Public concern for the environment and endangered species is growing. Canadian society has a more involved relationship with nature and natural resources than we did 50, or even 25 years ago. Ironically, this explosion of ecological awareness comes precisely at a time when governments at all levels are scaling back on their involvement in monitoring the environment. Monitoring programs funded through incremental or non-base budgets, combined with the steady pace of government ministry reorganizations, often result in short-term, fragmented, and ineffective government ecological monitoring. In a new phenomenon known as community-based ecosystem monitoring (CBEM), citizen groups, non-government organizations (NGOs), and individual citizens monitor a local species, ecosystem, or ecosystem process.

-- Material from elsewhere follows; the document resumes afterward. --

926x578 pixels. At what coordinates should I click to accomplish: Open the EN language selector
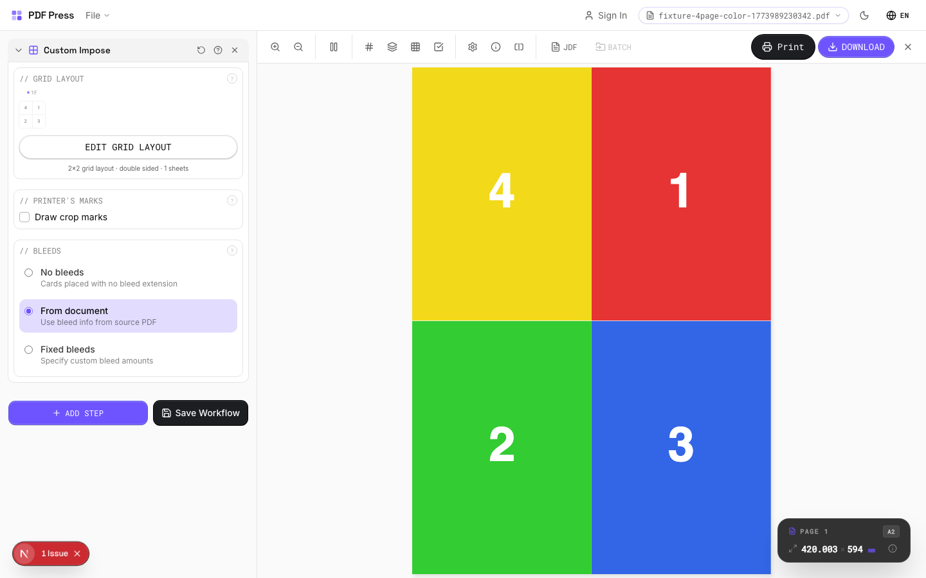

CBEM can be viewed as government downloading of costs or as an historic taking-back of social responsibility. Benefits of CBEM include data acquisition, increased public awareness of nature and ecosystems, and opportunities for environmentalists to see decision-making first-hand. British Columbia is fertile ground for CBEM in that it has a well-developed NGO community, a stunning variety of ecological and natural resource issues, and a government that is currently downsizing its "dirt ministries." CBEM has a long-established precedent in the First Nations tradition of close and daily observation of nature.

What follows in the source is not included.